The resurgence of interest in scything in Britain is to a large extent the result of the importation and promotion of Austrian made scythes (see below). Austrian scythes are lighter, nimbler and more elegantly formed than traditional English scythes. Once the efficiency and pleasure associated with using an Austrian blade has been experienced few people choose to mow regularly with an English scythe (although many scythers also own and use one for interest or tradition).
Good equipment is only half of the story: skills in both mowing and sharpening are also essential. Anyone contemplating mowing with a scythe for the first time is strongly advised to take advantage of the many training opportunities now available.
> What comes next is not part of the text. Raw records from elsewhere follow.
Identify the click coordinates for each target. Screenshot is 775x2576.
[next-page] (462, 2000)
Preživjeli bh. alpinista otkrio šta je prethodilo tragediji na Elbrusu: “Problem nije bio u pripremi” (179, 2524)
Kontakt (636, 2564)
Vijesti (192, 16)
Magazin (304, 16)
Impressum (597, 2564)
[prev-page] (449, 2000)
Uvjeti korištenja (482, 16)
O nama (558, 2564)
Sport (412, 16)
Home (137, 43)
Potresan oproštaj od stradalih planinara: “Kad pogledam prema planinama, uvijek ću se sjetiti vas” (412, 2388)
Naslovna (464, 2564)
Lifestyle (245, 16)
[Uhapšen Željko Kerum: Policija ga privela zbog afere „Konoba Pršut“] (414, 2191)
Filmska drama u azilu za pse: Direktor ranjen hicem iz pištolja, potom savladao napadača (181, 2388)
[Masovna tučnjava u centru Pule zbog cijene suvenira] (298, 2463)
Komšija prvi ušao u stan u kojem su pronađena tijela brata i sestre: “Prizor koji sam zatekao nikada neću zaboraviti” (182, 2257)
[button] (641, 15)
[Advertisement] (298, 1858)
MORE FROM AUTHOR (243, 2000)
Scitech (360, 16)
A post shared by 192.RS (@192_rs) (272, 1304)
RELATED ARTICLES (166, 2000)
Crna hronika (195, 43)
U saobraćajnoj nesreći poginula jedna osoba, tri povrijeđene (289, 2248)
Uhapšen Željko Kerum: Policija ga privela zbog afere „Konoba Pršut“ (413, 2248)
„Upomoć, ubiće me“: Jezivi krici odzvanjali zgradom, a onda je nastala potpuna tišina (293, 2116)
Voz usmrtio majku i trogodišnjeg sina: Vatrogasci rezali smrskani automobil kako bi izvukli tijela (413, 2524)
If you wish to purchase or try out Austrian scythes and related equipment, have a look at the links below:
The Scythe Shop is run by Simon Fairlie from Monkton Wyld in Dorset offering a wide selection of blades and equipment by mail order.
There are now a number of scythe distributors around the country who sell a range of Schröckenfux Austrian Scythes. The following people may have what you want, and may be able to offer you some tuition either on courses or else individually by appointment.
- Cumbria: Steve Tomlin http://scytherspace.wordpress.com/complete-beginners-scythe-kit/
- South Wales: Phil Batten http://scythecymru.co.uk/scythes-for-sale/
- N Wales: Sion Jinkinson sion_jinkinson(at)hotmail.com
- Wiltshire: Chris Riley chris(at)pratensis.net
- Devon: Alastair Inglis al.inglis(at)yahoo.co.uk
- Somerset: Andi Rickard email@example.com
- East Sussex: Beth Tilston. bethtilston(at)googlemail.com
- West Sussex & East Hants: Mark Allery http://woodlandantics.wordpress.com
- East Anglia: Richard Brown through Emorsgate Seeds
English scythes of various quality and condition can be found on ebay for those who like to experiment with traditional tools.
Teachers can download an example risk assessment and method statement here. Please note these are not definitive and you’ll need to adapt them for your situation, but they are a start. These were written by Beth Tilston, so any errors are hers, not SABI’s.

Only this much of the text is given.